From the section given I understand how you might see that stationarity of $X^2_t$ implies stationarity of $X_t$ but actually it only implies a constant variance of $X_t$.
The authors of that proof were using stationarity of $X^2_t$ to complete an argument they had started earlier by looking at unconditional moments of $X_t$
Recall the $2^{nd}$ order stationarity conditions:
- $E(X_t)<\infty$ $ \forall_{t\in Z}$
- $Var(X_t) = m$ $\forall_{t\in Z}$
- $Cov(X_t,X_{t+h})= \gamma_x(h)$ $\forall_{h\in Z}$
Condition 1 was proved by $E(X_t)=E(E(X_t|F_{t-1}))=0$
Condition 3 was proved by $E(X_tX_{t-1})=E(\sigma_t\epsilon_t\sigma_{t-1}\epsilon_{t-1})=E(E(\sigma_t\epsilon_t\sigma_{t-1}\epsilon_{t-1})|F_{t-1})=E(\sigma_{t}\sigma_{t-1}E(\epsilon_{t-1}\epsilon_{t})|F_{t-1}))=0$
But to prove the second condition they needed to prove a constant unconditional variance of $X_t$
$Var(X_{t})=Var(X_{t-1})=Var(X_{t-2})=...=m$
This is what leads to an assumption of stationarity of $X^2_{t}$ which you have mentioned uses its $AR(p)$ form.

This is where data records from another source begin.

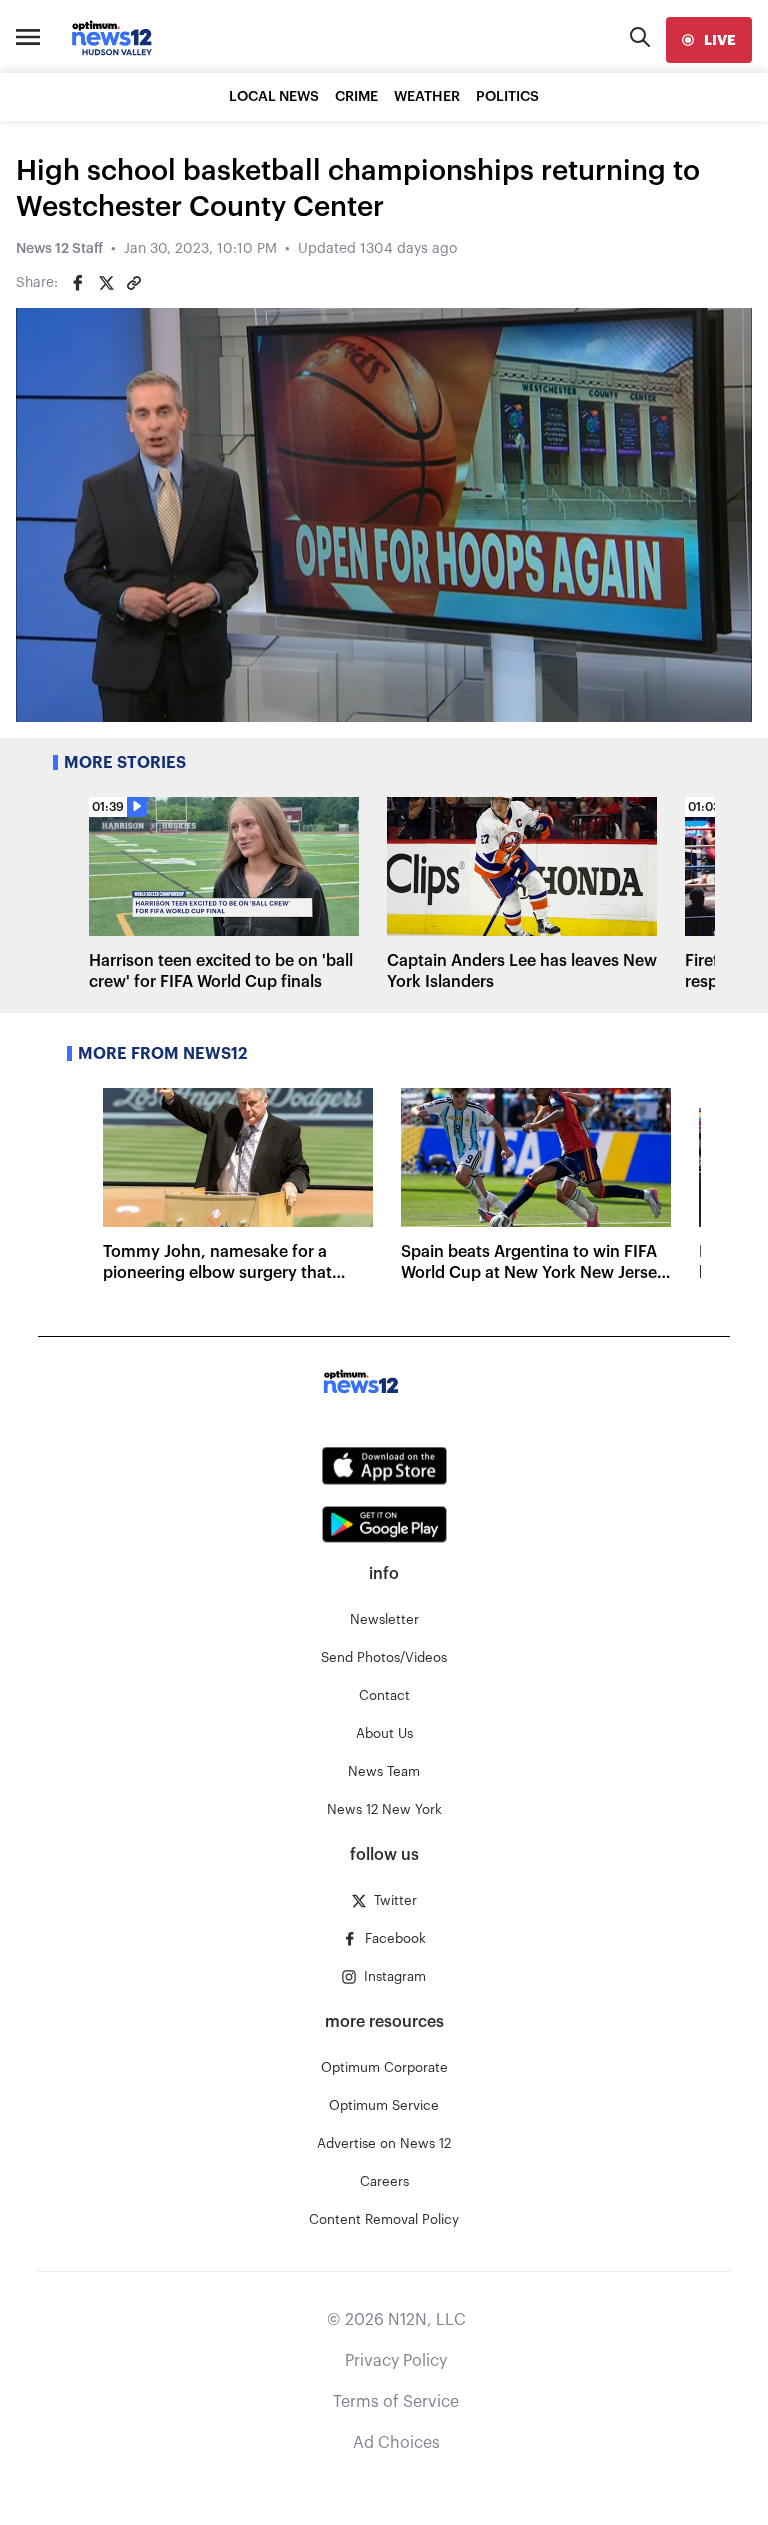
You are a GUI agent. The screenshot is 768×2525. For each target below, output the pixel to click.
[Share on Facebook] (78, 283)
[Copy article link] (134, 283)
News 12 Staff (59, 249)
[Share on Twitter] (106, 283)
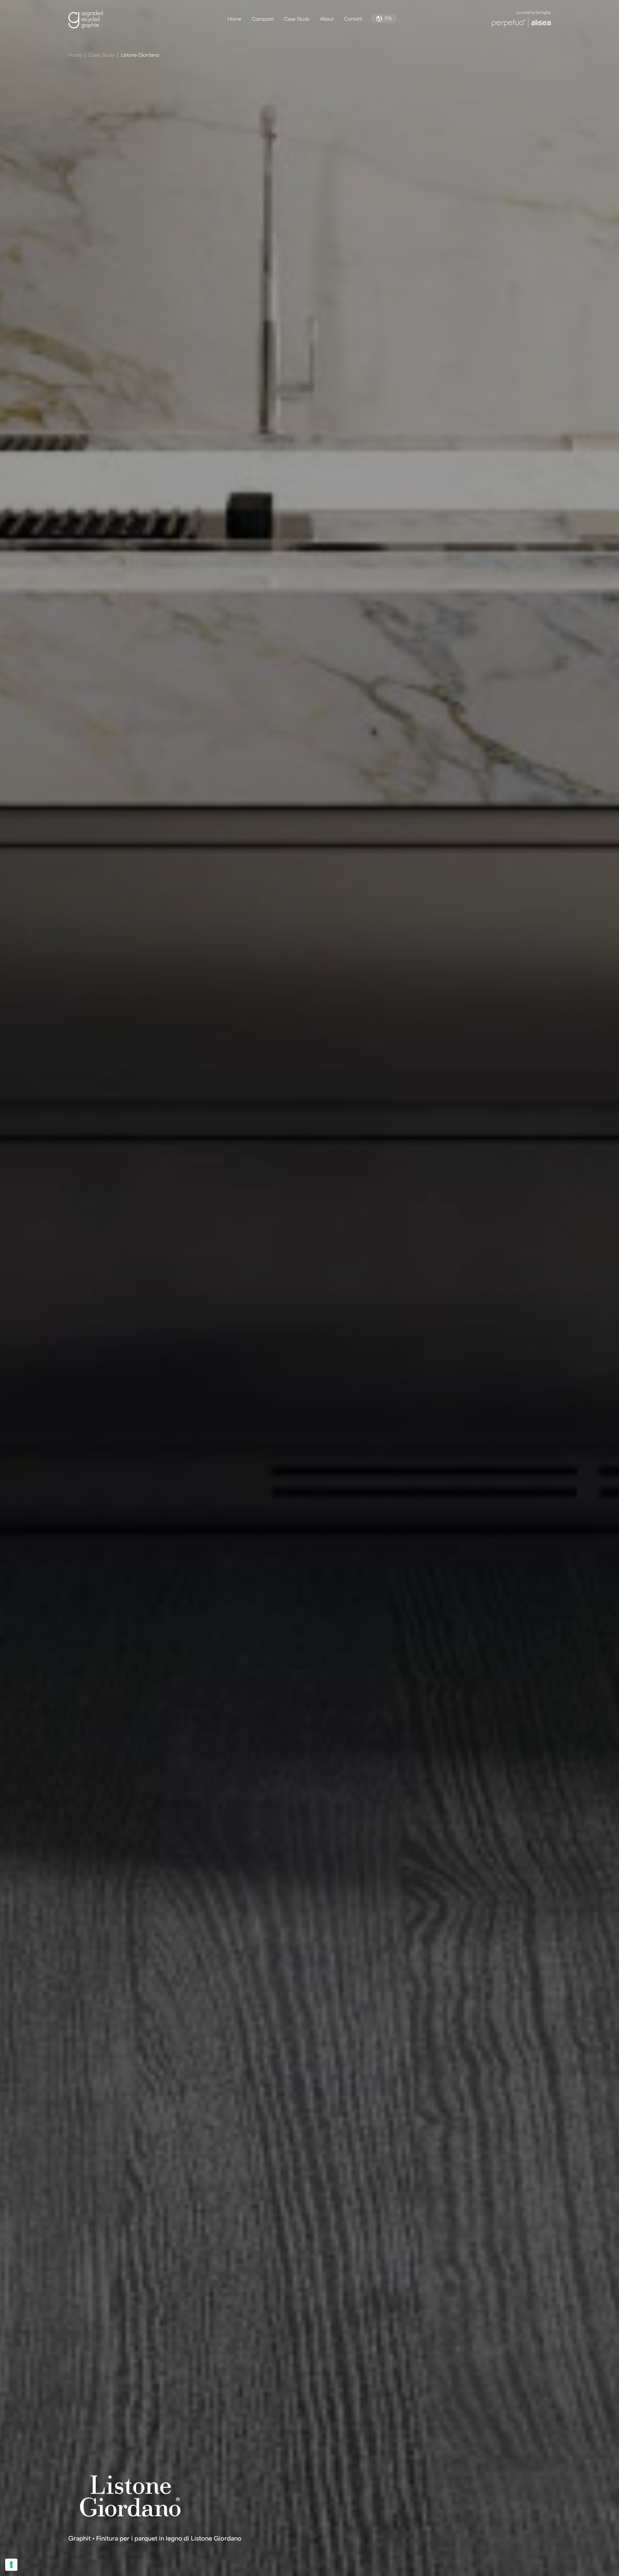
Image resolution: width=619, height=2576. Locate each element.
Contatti (353, 19)
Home (234, 19)
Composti (263, 19)
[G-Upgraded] (93, 19)
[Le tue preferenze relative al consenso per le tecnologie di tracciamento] (11, 2565)
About (327, 19)
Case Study (297, 19)
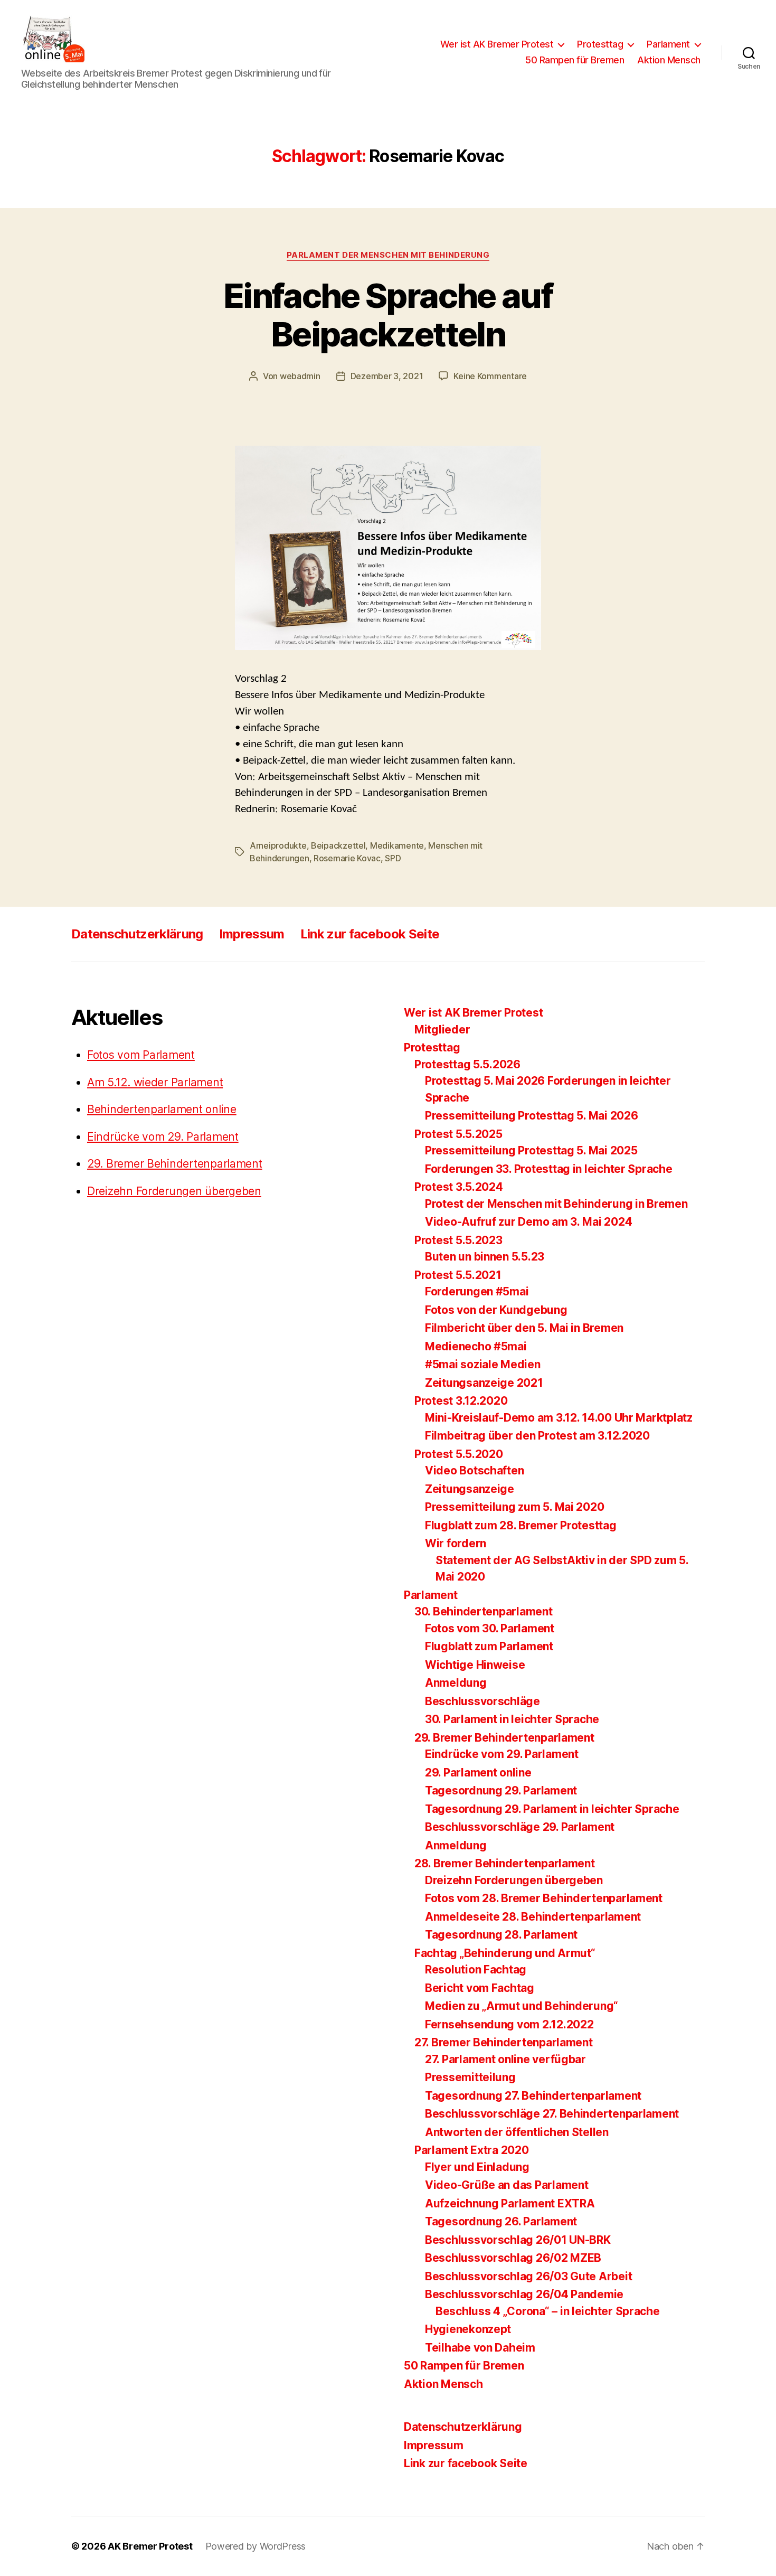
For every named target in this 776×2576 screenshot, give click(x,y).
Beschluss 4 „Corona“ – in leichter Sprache (548, 2311)
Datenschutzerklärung (137, 934)
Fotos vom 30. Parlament (489, 1628)
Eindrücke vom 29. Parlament (163, 1136)
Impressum (252, 934)
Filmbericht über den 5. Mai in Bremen (524, 1327)
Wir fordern (455, 1543)
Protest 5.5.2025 (458, 1134)
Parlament (668, 44)
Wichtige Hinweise (475, 1664)
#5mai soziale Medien (483, 1364)
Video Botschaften (474, 1470)
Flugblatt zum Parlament (489, 1646)
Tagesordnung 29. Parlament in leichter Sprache (552, 1809)
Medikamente (397, 845)
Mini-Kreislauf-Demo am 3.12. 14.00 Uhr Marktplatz (559, 1417)
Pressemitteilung (470, 2077)
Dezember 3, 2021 (387, 376)
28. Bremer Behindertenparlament (504, 1863)
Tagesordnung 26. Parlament (501, 2221)
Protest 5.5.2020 (458, 1454)
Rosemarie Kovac (347, 858)
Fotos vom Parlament (141, 1054)
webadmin (300, 376)
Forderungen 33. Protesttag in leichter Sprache (549, 1169)
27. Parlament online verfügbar (505, 2059)
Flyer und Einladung (477, 2167)
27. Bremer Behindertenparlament (503, 2042)
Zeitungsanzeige (469, 1489)
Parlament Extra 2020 (471, 2150)
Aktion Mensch (669, 59)
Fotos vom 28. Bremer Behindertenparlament (544, 1898)
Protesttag (600, 44)
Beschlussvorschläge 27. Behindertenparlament (552, 2113)
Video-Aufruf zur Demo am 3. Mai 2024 (528, 1221)
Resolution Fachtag (475, 1969)
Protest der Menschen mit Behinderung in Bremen (556, 1203)
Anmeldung (456, 1682)
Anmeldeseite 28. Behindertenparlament (533, 1916)
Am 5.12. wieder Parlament (155, 1082)
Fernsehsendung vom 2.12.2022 (509, 2024)
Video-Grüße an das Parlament (506, 2185)
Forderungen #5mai (476, 1291)
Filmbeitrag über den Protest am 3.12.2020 (537, 1435)
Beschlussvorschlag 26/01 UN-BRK (518, 2239)
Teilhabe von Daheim (480, 2347)
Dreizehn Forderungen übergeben (174, 1191)
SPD (393, 858)
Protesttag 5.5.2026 (467, 1064)
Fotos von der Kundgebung (496, 1310)
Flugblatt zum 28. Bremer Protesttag (521, 1525)
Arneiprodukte (278, 845)
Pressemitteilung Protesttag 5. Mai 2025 (531, 1150)
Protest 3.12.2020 (460, 1400)
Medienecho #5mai (476, 1346)
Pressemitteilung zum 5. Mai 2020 (514, 1506)
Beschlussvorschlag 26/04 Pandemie (524, 2294)
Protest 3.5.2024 (458, 1186)
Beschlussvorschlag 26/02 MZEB (513, 2257)
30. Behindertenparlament (483, 1611)
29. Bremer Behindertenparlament (174, 1163)
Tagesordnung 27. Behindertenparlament (533, 2095)
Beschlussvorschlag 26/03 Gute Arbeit (528, 2276)
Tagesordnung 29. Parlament (501, 1790)
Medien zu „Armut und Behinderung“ (521, 2006)
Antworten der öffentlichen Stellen (517, 2132)
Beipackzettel (338, 845)
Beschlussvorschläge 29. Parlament (519, 1827)
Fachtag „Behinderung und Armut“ (504, 1953)
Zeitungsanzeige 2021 (484, 1382)
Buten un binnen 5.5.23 (484, 1256)
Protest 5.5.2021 (457, 1275)
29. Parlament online (478, 1772)
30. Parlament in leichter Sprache (512, 1719)
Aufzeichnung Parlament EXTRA (509, 2203)
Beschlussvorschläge (482, 1701)
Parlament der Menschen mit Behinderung (388, 255)
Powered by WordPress (255, 2546)
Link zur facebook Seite (370, 934)
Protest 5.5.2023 (458, 1240)
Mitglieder (442, 1029)
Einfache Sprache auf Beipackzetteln (388, 314)
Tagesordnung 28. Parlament (501, 1934)
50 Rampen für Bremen (574, 59)
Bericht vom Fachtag (479, 1988)
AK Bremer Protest (150, 2546)
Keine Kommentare (490, 376)
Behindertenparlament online (161, 1109)
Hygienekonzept (468, 2329)
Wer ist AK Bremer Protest (497, 44)
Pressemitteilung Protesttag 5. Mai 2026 (531, 1115)
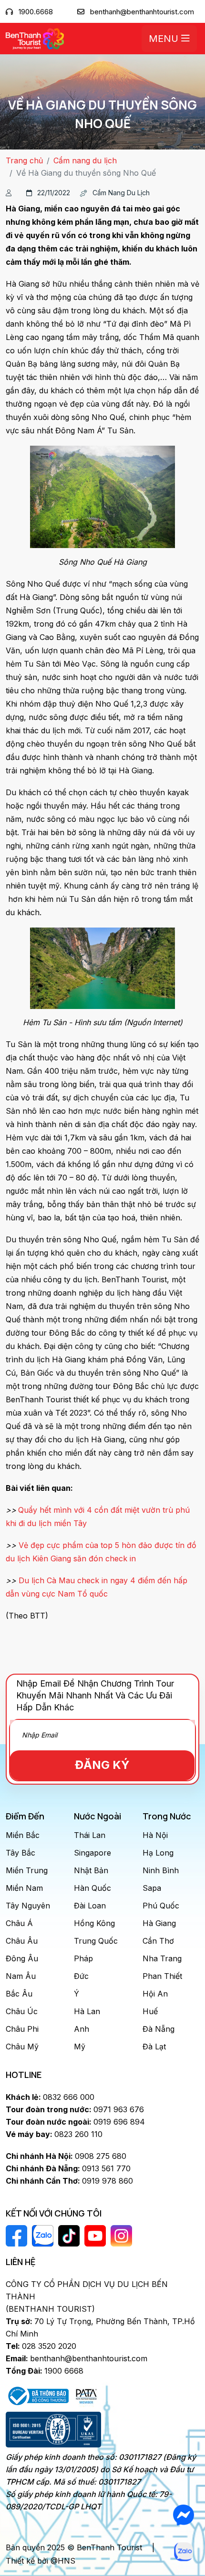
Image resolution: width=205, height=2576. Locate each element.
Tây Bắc (20, 1852)
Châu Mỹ (22, 2046)
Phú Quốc (161, 1905)
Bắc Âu (19, 1993)
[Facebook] (183, 2515)
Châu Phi (22, 2029)
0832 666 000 (50, 2097)
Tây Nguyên (28, 1905)
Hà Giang (159, 1923)
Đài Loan (90, 1905)
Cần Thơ (158, 1941)
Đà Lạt (154, 2046)
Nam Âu (21, 1976)
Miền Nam (24, 1888)
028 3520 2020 (41, 2346)
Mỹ (79, 2046)
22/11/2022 (53, 193)
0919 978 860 (69, 2181)
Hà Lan (87, 2011)
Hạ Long (158, 1852)
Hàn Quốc (92, 1888)
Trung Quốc (96, 1941)
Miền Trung (27, 1870)
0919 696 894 (75, 2122)
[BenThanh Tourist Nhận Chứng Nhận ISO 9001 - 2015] (53, 2430)
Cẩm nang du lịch (85, 160)
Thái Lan (89, 1835)
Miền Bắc (23, 1835)
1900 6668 (44, 2371)
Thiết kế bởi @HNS (40, 2561)
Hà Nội (155, 1835)
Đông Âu (22, 1958)
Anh (81, 2029)
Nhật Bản (91, 1870)
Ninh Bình (161, 1870)
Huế (150, 2011)
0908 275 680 (66, 2156)
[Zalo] (183, 2551)
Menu (165, 38)
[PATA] (86, 2395)
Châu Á (19, 1923)
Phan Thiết (162, 1976)
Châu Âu (22, 1941)
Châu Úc (22, 2011)
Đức (81, 1976)
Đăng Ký (102, 1765)
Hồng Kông (94, 1923)
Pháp (83, 1958)
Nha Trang (162, 1958)
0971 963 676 (75, 2109)
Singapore (92, 1852)
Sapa (152, 1888)
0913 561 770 (68, 2168)
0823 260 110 (54, 2134)
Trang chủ (24, 160)
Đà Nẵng (158, 2029)
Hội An (155, 1993)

In brief:
\begin{align*}
Var(X_{t})=&E(Var(X_{t})|F_{t-1}) + Var(E(X_t|F_{t-1}))\\
=&E(Var(u_t|F_{t-1}))\quad because\: the\: last\: term\: is\: 0\\ =&E(b_0 + b_1X_{t-1}^2 + ... b_pX_{t-p}^2)\\ =& b_0 + b_1E(X_{t-1}^2) + ... b_pE(X_{t-p}^2)\\ =&b_0 + b_1var(X_{t-1}) + ... b_pvar(X_{t-p})
\end{align*}
If X^2_t is stationary then the roots of the polynomial would lie out of the unit circle and $\Sigma b_i<1$ This makes it possible to write:
$$var(X_{t-1})=... = var(X_{t-p})= \frac{b_0}{1-b_1-...-b_p} \quad which\quad is \quad alas\quad constant!$$